Sind einige Probleme im Reifenhandel hausgemacht? 
Ja. Der Handel ist teilweise sehr traditionell. Auf manche Marktveränderungen sollte man im Schulterschluss mit der Industrie reagieren. 

Was bedeutet das konkret?
Die Industrie und der Fachhandel haben unterschiedliche Erfahrungen gemacht. Der Fachhandel ist spezialisiert auf seinen jeweiligen Heimatmarkt, während die Industrie auf internationale, funktionierende Modelle zurückgreifen kann. Ein Beispiel: In Slowenien gibt es einen B2C-Ansatz, der sich von Österreich stark unterscheidet. Während heimische Fachhändler versuchen, zum Beispiel mit Online-Serviceterminen die Dienstleistung in der eigenen Filiale abzuwickeln, geht man in Slowenien den Weg, dass der Endkunde die Reifen direkt nach Hause geschickt bekommt und er selbst entscheidet, wo er sie montieren lässt. Der Hintergrund: Die Slowenen glauben, dass gewisse Stammkunden sowieso kommen werden. Daher stellen sie sich mit ihrem B2C-Angebot bewusst breit auf, um gänzlich neue Kundengruppen zu erreichen. 

Wie sieht es mit der Fortbildung aus? Der Handel beteuert, dass Schulungen Zeit und Geld kosten. Welches Angebot kann die Industrie offerieren?
Die Industrie bietet ein reichhaltiges Angebot, angefangen von Onlineschulungen, die definitiv kein Geld kosten, über die traditionellen Schulungen, wo die Industrie ebenfalls die Kosten trägt. Man muss die Industrie-Angebote aber auch annehmen und eventuell dafür einem Mitarbeiter die Zeit einräumen. Ein technisch- und verkaufsgeschulter Mitarbeiter wird mehr verkaufen, womit die Erträge auch besser werden. Das Reifengeschäft und die Kunden haben sich stark verändert. Wer darauf nicht reagiert, sprich sich nicht in Schulungen weiterbildet, bleibt über. 

Nun hören wir oft von Händlern, dass die Kunden nur den Preis wissen wollen, und ist der nur geringfügig höher als im Web, kommt man gar nicht erst so weit, dass die eigene Serviceleistung vermarktet werden kann. 
Wie viele vergleichen wirklich im Internet? Ich hab mich mit einem Filialleiter unterhalten, der sehr betriebswirtschaftlich denkt und eine der größten Filialen in Österreich betreibt.
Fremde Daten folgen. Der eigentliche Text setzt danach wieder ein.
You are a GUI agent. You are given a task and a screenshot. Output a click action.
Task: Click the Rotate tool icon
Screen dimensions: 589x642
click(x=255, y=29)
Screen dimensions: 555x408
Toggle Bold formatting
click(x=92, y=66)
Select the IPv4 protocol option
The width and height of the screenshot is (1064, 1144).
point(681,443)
Und er hat selbst gesagt, dass er durch die ganzen Preisvergleiche so unsicher geworden ist, dass er damit aufgehört hat. Der Handel macht eine tolle Arbeit, die kennen sich brutal gut aus. Aber diese Serviceleistung muss auch verkauft werden, und da sind sich die Verkäufer oft gar nicht bewusst, wie gut und spezialisiert sie eigentlich sind. Das Preisthema ist schon wichtig, aber hier gilt wie in der Industrie: Wir sollten keine Preise, sondern Konzepte verkaufen. 

Etwas konkreter: Was soll das heißen?
Ich würde es persönlich cool finden, wenn der Reifenkauf zum Erlebnis würde. Nehmen wir das moderne Tankstellengeschäft her: Da die Betreiber am Liter kaum Marge haben, nutzt man den Standort für Frequenzbringer wie ein Café oder eine Paketstation. Solche Konzepte sind natürlich nicht für jeden Händler umsetzbar, zeigen aber gewisse Möglichkeiten für die Zukunft auf. 
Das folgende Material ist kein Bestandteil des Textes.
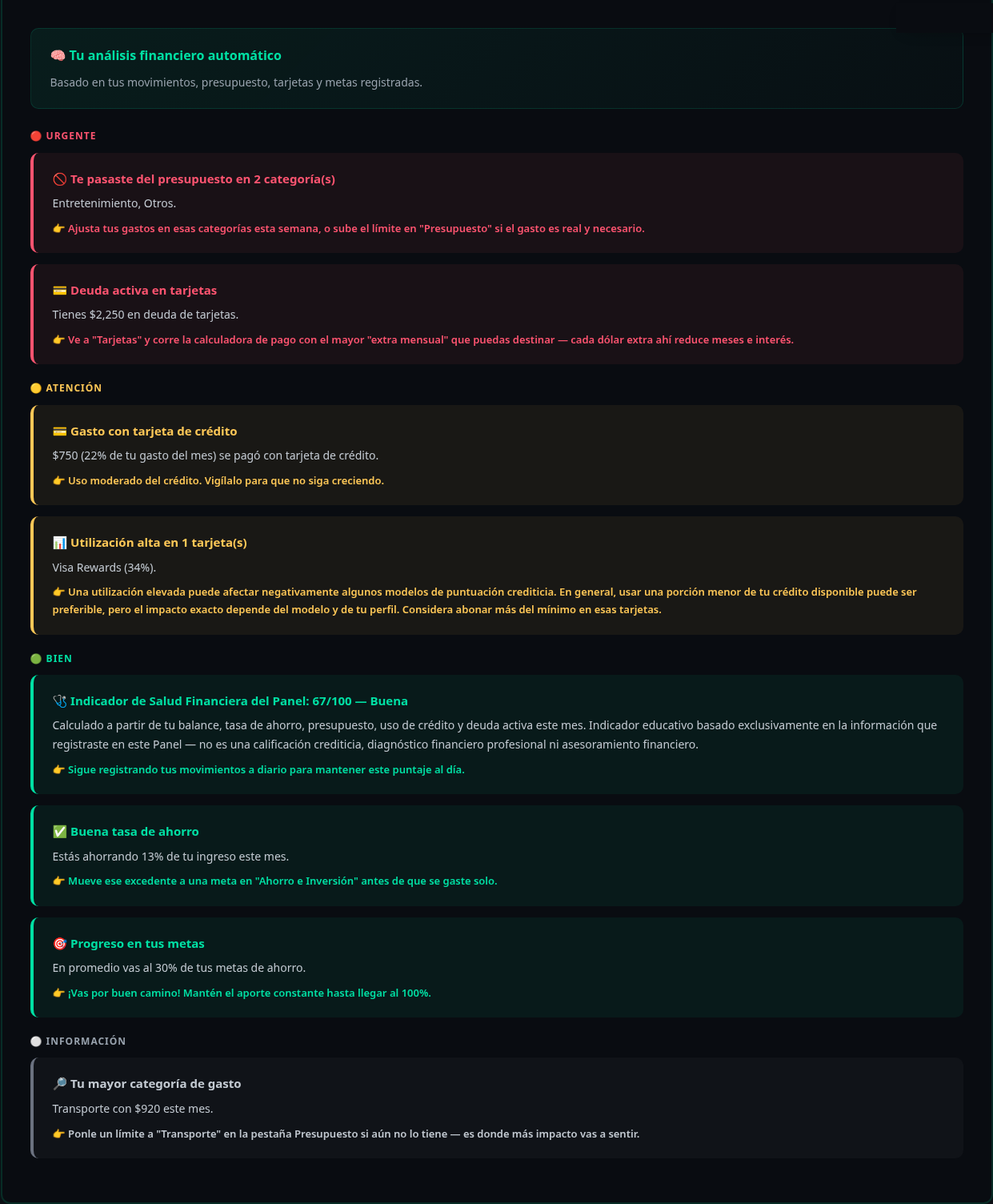Screen dimensions: 993x1204
Task: Click the Ahorro e Inversión tip text
Action: [x=275, y=881]
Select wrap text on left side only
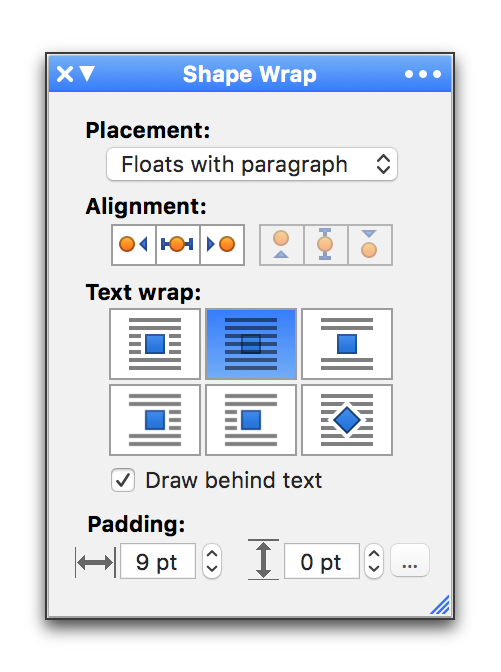The height and width of the screenshot is (672, 501). [251, 420]
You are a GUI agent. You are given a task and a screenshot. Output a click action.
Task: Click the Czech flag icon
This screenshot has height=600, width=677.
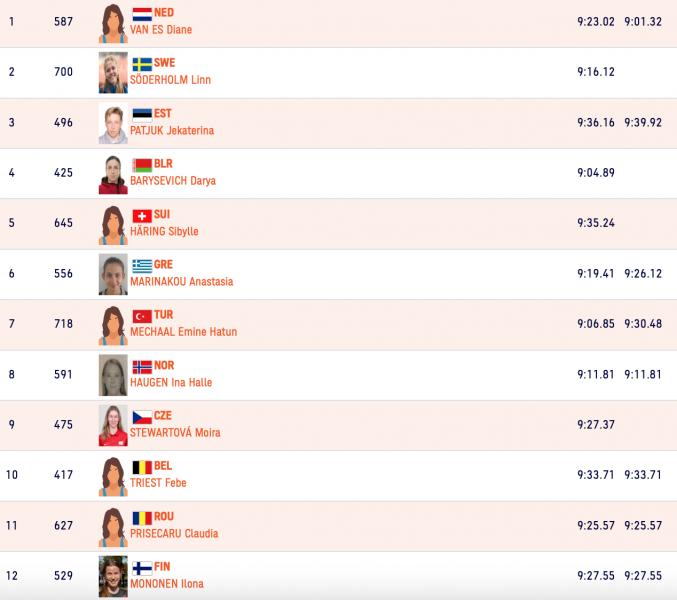tap(142, 416)
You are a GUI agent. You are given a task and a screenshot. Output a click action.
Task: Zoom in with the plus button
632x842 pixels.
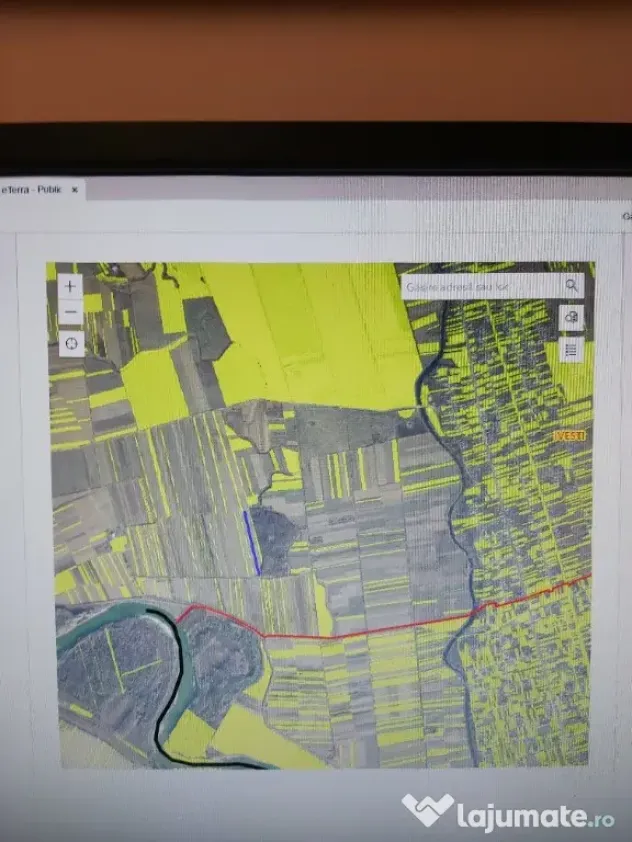pyautogui.click(x=70, y=286)
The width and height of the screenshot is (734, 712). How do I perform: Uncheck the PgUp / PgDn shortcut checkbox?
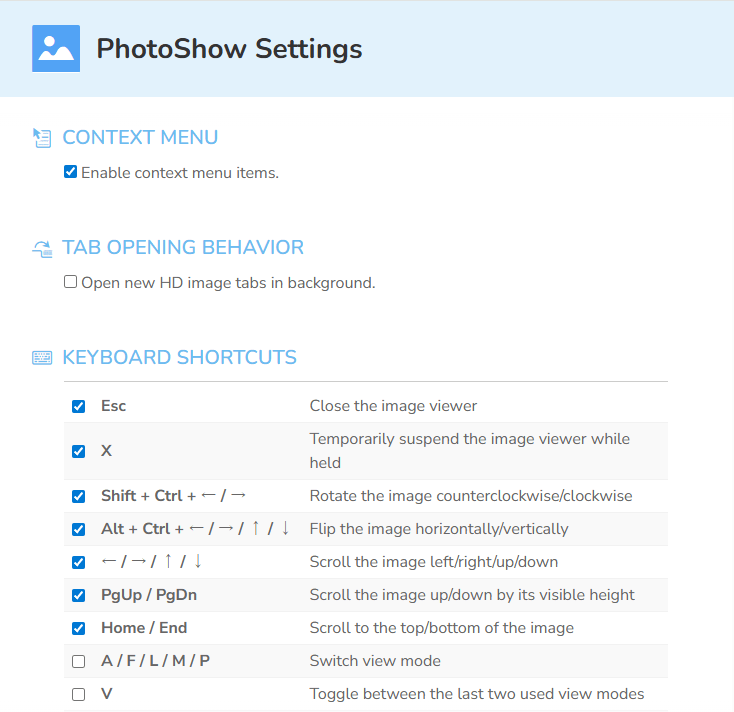click(79, 595)
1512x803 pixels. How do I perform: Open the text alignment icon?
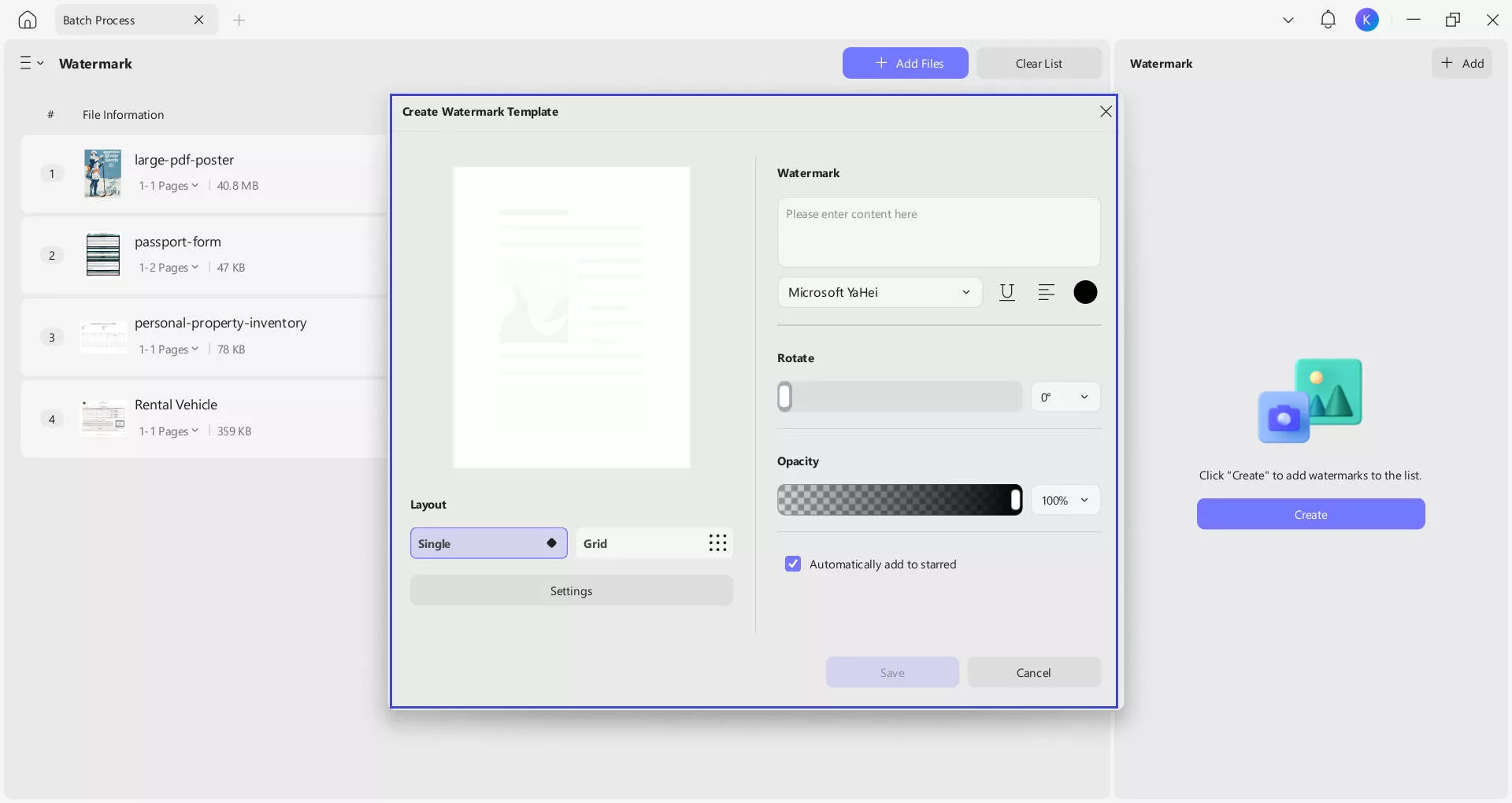(x=1046, y=292)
Zum Abschluss: Was sagen Sie zum aktuellen ÖAMTC-Sommerreifentest? 
Wir sind hochzufrieden, auch wenn es nicht unsere Paradedimensionen waren. Es zeigt, dass wir auch in den kleineren Dimensionen hochwertigste Produkte anbieten, und nicht nur ab 18 Zoll beheimatet sind. Die Pirelli-Nachfrage wird sicher zunehmen.